#### PROBLEM STATEMENT
Line by line, copy the material below exactly as given.
· · · · · · ·
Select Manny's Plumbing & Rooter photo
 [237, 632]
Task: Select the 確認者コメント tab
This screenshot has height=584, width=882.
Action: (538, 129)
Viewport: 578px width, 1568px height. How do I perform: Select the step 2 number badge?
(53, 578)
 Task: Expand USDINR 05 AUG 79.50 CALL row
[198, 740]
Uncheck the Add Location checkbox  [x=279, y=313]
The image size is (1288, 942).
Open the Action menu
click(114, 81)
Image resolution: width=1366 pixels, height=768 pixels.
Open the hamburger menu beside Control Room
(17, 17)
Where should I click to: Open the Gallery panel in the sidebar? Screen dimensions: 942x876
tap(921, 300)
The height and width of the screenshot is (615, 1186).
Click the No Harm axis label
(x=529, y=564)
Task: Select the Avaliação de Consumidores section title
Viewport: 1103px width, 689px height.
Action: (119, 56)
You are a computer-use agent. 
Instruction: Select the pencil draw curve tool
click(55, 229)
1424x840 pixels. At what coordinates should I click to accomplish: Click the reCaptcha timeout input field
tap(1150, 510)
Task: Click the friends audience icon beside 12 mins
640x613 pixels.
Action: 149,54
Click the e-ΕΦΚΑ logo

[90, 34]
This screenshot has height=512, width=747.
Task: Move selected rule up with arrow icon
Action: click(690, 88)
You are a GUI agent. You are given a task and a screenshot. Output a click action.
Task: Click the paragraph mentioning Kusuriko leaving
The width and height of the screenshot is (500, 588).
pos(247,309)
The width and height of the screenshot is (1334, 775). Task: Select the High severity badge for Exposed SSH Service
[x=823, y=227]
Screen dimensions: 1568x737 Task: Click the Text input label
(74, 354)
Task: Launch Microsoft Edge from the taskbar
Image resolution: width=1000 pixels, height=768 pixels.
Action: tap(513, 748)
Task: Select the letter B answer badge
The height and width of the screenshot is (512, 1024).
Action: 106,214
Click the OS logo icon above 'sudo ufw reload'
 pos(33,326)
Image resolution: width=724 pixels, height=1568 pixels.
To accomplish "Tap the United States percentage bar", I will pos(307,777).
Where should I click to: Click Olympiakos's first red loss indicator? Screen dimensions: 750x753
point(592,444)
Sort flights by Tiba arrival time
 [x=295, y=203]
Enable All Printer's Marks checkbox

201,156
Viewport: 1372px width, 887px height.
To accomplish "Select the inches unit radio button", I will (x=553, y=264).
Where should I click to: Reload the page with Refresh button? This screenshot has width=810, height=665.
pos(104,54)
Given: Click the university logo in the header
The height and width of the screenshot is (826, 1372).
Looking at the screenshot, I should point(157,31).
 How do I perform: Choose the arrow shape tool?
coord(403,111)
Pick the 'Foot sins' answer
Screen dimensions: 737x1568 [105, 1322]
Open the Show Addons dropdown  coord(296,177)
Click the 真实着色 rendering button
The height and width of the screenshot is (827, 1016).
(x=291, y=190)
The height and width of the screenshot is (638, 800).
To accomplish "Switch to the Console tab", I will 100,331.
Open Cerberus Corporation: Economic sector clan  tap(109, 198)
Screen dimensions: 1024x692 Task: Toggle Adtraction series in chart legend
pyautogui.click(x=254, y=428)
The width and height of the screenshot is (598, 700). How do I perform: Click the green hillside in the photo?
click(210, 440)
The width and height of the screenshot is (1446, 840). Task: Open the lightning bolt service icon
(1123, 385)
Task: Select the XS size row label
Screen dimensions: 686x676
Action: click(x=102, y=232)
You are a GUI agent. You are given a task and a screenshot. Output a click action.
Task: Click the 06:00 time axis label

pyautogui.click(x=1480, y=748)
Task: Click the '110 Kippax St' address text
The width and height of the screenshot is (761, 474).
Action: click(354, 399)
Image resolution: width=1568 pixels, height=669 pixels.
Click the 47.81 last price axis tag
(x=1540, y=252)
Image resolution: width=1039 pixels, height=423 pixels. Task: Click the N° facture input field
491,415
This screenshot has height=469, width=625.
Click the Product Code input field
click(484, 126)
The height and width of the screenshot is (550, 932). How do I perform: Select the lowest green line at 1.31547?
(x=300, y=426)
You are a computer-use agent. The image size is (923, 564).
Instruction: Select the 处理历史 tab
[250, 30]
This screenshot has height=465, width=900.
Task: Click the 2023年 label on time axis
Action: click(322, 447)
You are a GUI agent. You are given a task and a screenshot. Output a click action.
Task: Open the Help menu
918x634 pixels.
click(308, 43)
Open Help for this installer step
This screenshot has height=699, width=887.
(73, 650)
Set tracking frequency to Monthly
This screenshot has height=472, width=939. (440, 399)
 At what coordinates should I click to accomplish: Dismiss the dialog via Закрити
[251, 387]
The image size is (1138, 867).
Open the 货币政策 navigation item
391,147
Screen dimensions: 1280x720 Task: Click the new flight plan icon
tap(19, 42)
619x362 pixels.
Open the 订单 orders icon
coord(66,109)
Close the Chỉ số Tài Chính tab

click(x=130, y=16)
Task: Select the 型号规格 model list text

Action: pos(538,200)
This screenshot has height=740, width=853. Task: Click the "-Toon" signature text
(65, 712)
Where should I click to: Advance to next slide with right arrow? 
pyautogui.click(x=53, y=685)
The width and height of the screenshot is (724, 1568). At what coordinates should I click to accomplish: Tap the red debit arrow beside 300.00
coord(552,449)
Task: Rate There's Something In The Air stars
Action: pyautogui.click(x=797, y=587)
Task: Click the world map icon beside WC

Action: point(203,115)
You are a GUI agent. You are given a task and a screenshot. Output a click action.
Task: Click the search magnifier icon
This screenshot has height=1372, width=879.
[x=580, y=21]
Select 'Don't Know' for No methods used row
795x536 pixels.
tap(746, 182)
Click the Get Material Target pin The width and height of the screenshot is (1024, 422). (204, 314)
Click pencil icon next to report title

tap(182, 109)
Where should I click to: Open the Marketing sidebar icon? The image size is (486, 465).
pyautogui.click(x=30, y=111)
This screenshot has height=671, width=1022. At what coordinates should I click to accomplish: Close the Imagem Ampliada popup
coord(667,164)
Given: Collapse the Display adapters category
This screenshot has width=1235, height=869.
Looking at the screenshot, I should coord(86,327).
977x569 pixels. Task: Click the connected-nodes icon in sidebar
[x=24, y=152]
· · · · · · ·
#### RESPONSE AREA
Select Manny's Plumbing & Rooter photo
 [237, 632]
Task: Select the 確認者コメント tab
This screenshot has height=584, width=882.
Action: (538, 129)
Viewport: 578px width, 1568px height. How do I perform: Select the step 2 number badge?
(53, 578)
 Task: Expand USDINR 05 AUG 79.50 CALL row
[198, 740]
Uncheck the Add Location checkbox  [x=279, y=313]
The image size is (1288, 942).
Open the Action menu
click(114, 81)
Image resolution: width=1366 pixels, height=768 pixels.
Open the hamburger menu beside Control Room
(17, 17)
Where should I click to: Open the Gallery panel in the sidebar? Screen dimensions: 942x876
tap(921, 300)
The height and width of the screenshot is (615, 1186).
Click the No Harm axis label
(x=529, y=564)
Task: Select the Avaliação de Consumidores section title
Viewport: 1103px width, 689px height.
Action: (119, 56)
You are a computer-use agent. 
Instruction: Select the pencil draw curve tool
click(55, 229)
1424x840 pixels. At what coordinates should I click to accomplish: Click the reCaptcha timeout input field
tap(1150, 510)
Task: Click the friends audience icon beside 12 mins
640x613 pixels.
Action: 149,54
Click the e-ΕΦΚΑ logo

[90, 34]
This screenshot has height=512, width=747.
Task: Move selected rule up with arrow icon
Action: click(690, 88)
You are a GUI agent. You are given a task and a screenshot. Output a click action.
Task: Click the paragraph mentioning Kusuriko leaving
The width and height of the screenshot is (500, 588).
pos(247,309)
The width and height of the screenshot is (1334, 775). Task: Select the High severity badge for Exposed SSH Service
[x=823, y=227]
Screen dimensions: 1568x737 Task: Click the Text input label
(74, 354)
Task: Launch Microsoft Edge from the taskbar
Image resolution: width=1000 pixels, height=768 pixels.
Action: tap(513, 748)
Task: Select the letter B answer badge
The height and width of the screenshot is (512, 1024).
Action: 106,214
Click the OS logo icon above 'sudo ufw reload'
 pos(33,326)
Image resolution: width=724 pixels, height=1568 pixels.
To accomplish "Tap the United States percentage bar", I will pos(307,777).
Where should I click to: Click Olympiakos's first red loss indicator? Screen dimensions: 750x753
point(592,444)
Sort flights by Tiba arrival time
 [x=295, y=203]
Enable All Printer's Marks checkbox

201,156
Viewport: 1372px width, 887px height.
To accomplish "Select the inches unit radio button", I will (x=553, y=264).
Where should I click to: Reload the page with Refresh button? This screenshot has width=810, height=665.
pos(104,54)
Given: Click the university logo in the header
The height and width of the screenshot is (826, 1372).
Looking at the screenshot, I should point(157,31).
 How do I perform: Choose the arrow shape tool?
coord(403,111)
Pick the 'Foot sins' answer
Screen dimensions: 737x1568 [105, 1322]
Open the Show Addons dropdown  coord(296,177)
Click the 真实着色 rendering button
The height and width of the screenshot is (827, 1016).
(x=291, y=190)
The height and width of the screenshot is (638, 800).
To accomplish "Switch to the Console tab", I will 100,331.
Open Cerberus Corporation: Economic sector clan  tap(109, 198)
Screen dimensions: 1024x692 Task: Toggle Adtraction series in chart legend
pyautogui.click(x=254, y=428)
The width and height of the screenshot is (598, 700). How do I perform: Click the green hillside in the photo?
click(210, 440)
The width and height of the screenshot is (1446, 840). Task: Open the lightning bolt service icon
(1123, 385)
Task: Select the XS size row label
Screen dimensions: 686x676
Action: click(x=102, y=232)
You are a GUI agent. You are given a task and a screenshot. Output a click action.
Task: Click the 06:00 time axis label

pyautogui.click(x=1480, y=748)
Task: Click the '110 Kippax St' address text
The width and height of the screenshot is (761, 474).
Action: click(354, 399)
Image resolution: width=1568 pixels, height=669 pixels.
Click the 47.81 last price axis tag
(x=1540, y=252)
Image resolution: width=1039 pixels, height=423 pixels. Task: Click the N° facture input field
491,415
This screenshot has height=469, width=625.
Click the Product Code input field
click(484, 126)
The height and width of the screenshot is (550, 932). How do I perform: Select the lowest green line at 1.31547?
(x=300, y=426)
You are a computer-use agent. The image size is (923, 564).
Instruction: Select the 处理历史 tab
[250, 30]
This screenshot has height=465, width=900.
Task: Click the 2023年 label on time axis
Action: click(322, 447)
You are a GUI agent. You are given a task and a screenshot. Output a click action.
Task: Open the Help menu
918x634 pixels.
click(308, 43)
Open Help for this installer step
This screenshot has height=699, width=887.
(73, 650)
Set tracking frequency to Monthly
This screenshot has height=472, width=939. (440, 399)
 At what coordinates should I click to accomplish: Dismiss the dialog via Закрити
[251, 387]
The image size is (1138, 867).
Open the 货币政策 navigation item
391,147
Screen dimensions: 1280x720 Task: Click the new flight plan icon
tap(19, 42)
619x362 pixels.
Open the 订单 orders icon
coord(66,109)
Close the Chỉ số Tài Chính tab

click(x=130, y=16)
Task: Select the 型号规格 model list text

Action: pos(538,200)
This screenshot has height=740, width=853. Task: Click the "-Toon" signature text
(65, 712)
Where should I click to: Advance to next slide with right arrow? 
pyautogui.click(x=53, y=685)
The width and height of the screenshot is (724, 1568). At what coordinates should I click to accomplish: Tap the red debit arrow beside 300.00
coord(552,449)
Task: Rate There's Something In The Air stars
Action: pyautogui.click(x=797, y=587)
Task: Click the world map icon beside WC

Action: point(203,115)
You are a GUI agent. You are given a task and a screenshot. Output a click action.
Task: Click the search magnifier icon
This screenshot has height=1372, width=879.
[x=580, y=21]
Select 'Don't Know' for No methods used row
795x536 pixels.
tap(746, 182)
Click the Get Material Target pin The width and height of the screenshot is (1024, 422). (204, 314)
Click pencil icon next to report title

tap(182, 109)
Where should I click to: Open the Marketing sidebar icon? The image size is (486, 465).
pyautogui.click(x=30, y=111)
This screenshot has height=671, width=1022. At what coordinates should I click to accomplish: Close the Imagem Ampliada popup
coord(667,164)
Given: Collapse the Display adapters category
This screenshot has width=1235, height=869.
Looking at the screenshot, I should coord(86,327).
977x569 pixels. Task: Click the connected-nodes icon in sidebar
[x=24, y=152]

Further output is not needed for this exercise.